> **REQUIRED ACTION**:
Copy the whole listing below exactly, with nothing left out.

^^^^^^^^

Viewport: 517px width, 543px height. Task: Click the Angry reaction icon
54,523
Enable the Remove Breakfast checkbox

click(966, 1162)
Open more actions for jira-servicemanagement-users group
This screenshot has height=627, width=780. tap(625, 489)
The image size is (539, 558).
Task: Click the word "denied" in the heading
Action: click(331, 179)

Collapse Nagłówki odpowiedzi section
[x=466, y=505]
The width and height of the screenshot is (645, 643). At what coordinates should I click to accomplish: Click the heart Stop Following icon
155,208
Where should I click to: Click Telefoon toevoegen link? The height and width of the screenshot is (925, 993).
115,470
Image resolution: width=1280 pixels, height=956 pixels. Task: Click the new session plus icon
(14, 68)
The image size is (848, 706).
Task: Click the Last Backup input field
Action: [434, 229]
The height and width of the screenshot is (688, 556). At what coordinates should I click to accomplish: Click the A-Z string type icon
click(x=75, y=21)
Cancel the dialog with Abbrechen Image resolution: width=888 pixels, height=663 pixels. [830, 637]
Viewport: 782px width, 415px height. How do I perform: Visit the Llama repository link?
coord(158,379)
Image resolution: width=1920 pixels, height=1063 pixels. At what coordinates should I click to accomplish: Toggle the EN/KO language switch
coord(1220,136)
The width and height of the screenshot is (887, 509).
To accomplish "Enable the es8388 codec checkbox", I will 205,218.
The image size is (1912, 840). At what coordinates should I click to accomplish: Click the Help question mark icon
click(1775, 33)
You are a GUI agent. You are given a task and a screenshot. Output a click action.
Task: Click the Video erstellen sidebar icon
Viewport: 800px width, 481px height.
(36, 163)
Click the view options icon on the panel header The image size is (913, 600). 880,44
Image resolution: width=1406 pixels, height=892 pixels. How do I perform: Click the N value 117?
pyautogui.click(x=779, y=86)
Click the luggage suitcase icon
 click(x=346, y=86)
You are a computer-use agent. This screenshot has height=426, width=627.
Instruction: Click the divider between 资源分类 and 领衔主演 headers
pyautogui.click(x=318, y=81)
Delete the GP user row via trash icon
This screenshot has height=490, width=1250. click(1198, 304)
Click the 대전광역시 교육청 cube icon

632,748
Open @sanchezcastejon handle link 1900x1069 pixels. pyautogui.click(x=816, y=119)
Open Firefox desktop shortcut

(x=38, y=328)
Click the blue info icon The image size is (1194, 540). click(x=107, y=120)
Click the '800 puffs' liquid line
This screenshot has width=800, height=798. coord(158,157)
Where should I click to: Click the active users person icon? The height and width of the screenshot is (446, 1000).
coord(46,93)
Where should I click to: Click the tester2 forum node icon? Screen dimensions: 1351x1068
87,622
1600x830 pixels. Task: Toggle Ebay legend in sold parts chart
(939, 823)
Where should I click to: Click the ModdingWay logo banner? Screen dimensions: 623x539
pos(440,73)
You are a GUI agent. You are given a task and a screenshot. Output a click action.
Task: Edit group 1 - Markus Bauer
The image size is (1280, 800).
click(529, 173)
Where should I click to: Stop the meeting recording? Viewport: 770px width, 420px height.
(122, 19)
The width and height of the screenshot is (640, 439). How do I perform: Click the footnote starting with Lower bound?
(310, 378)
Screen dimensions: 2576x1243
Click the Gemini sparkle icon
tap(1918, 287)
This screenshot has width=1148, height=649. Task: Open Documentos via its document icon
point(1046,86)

^^^^^^^^

> **YOUR SOLUTION**:
Viewport: 517px width, 543px height. Task: Click the Angry reaction icon
54,523
Enable the Remove Breakfast checkbox

click(966, 1162)
Open more actions for jira-servicemanagement-users group
This screenshot has height=627, width=780. tap(625, 489)
The image size is (539, 558).
Task: Click the word "denied" in the heading
Action: click(331, 179)

Collapse Nagłówki odpowiedzi section
[x=466, y=505]
The width and height of the screenshot is (645, 643). At what coordinates should I click to accomplish: Click the heart Stop Following icon
155,208
Where should I click to: Click Telefoon toevoegen link? The height and width of the screenshot is (925, 993).
115,470
Image resolution: width=1280 pixels, height=956 pixels. Task: Click the new session plus icon
(14, 68)
The image size is (848, 706).
Task: Click the Last Backup input field
Action: [434, 229]
The height and width of the screenshot is (688, 556). At what coordinates should I click to accomplish: Click the A-Z string type icon
click(x=75, y=21)
Cancel the dialog with Abbrechen Image resolution: width=888 pixels, height=663 pixels. [830, 637]
Viewport: 782px width, 415px height. How do I perform: Visit the Llama repository link?
coord(158,379)
Image resolution: width=1920 pixels, height=1063 pixels. At what coordinates should I click to accomplish: Toggle the EN/KO language switch
coord(1220,136)
The width and height of the screenshot is (887, 509).
To accomplish "Enable the es8388 codec checkbox", I will 205,218.
The image size is (1912, 840). At what coordinates should I click to accomplish: Click the Help question mark icon
click(1775, 33)
You are a GUI agent. You are given a task and a screenshot. Output a click action.
Task: Click the Video erstellen sidebar icon
Viewport: 800px width, 481px height.
(36, 163)
Click the view options icon on the panel header The image size is (913, 600). 880,44
Image resolution: width=1406 pixels, height=892 pixels. How do I perform: Click the N value 117?
pyautogui.click(x=779, y=86)
Click the luggage suitcase icon
 click(x=346, y=86)
You are a computer-use agent. This screenshot has height=426, width=627.
Instruction: Click the divider between 资源分类 and 领衔主演 headers
pyautogui.click(x=318, y=81)
Delete the GP user row via trash icon
This screenshot has height=490, width=1250. click(1198, 304)
Click the 대전광역시 교육청 cube icon

632,748
Open @sanchezcastejon handle link 1900x1069 pixels. pyautogui.click(x=816, y=119)
Open Firefox desktop shortcut

(x=38, y=328)
Click the blue info icon The image size is (1194, 540). click(x=107, y=120)
Click the '800 puffs' liquid line
This screenshot has width=800, height=798. coord(158,157)
Where should I click to: Click the active users person icon? The height and width of the screenshot is (446, 1000).
coord(46,93)
Where should I click to: Click the tester2 forum node icon? Screen dimensions: 1351x1068
87,622
1600x830 pixels. Task: Toggle Ebay legend in sold parts chart
(939, 823)
Where should I click to: Click the ModdingWay logo banner? Screen dimensions: 623x539
pos(440,73)
You are a GUI agent. You are given a task and a screenshot. Output a click action.
Task: Edit group 1 - Markus Bauer
The image size is (1280, 800).
click(529, 173)
Where should I click to: Stop the meeting recording? Viewport: 770px width, 420px height.
(122, 19)
The width and height of the screenshot is (640, 439). How do I perform: Click the footnote starting with Lower bound?
(310, 378)
Screen dimensions: 2576x1243
Click the Gemini sparkle icon
tap(1918, 287)
This screenshot has width=1148, height=649. Task: Open Documentos via its document icon
point(1046,86)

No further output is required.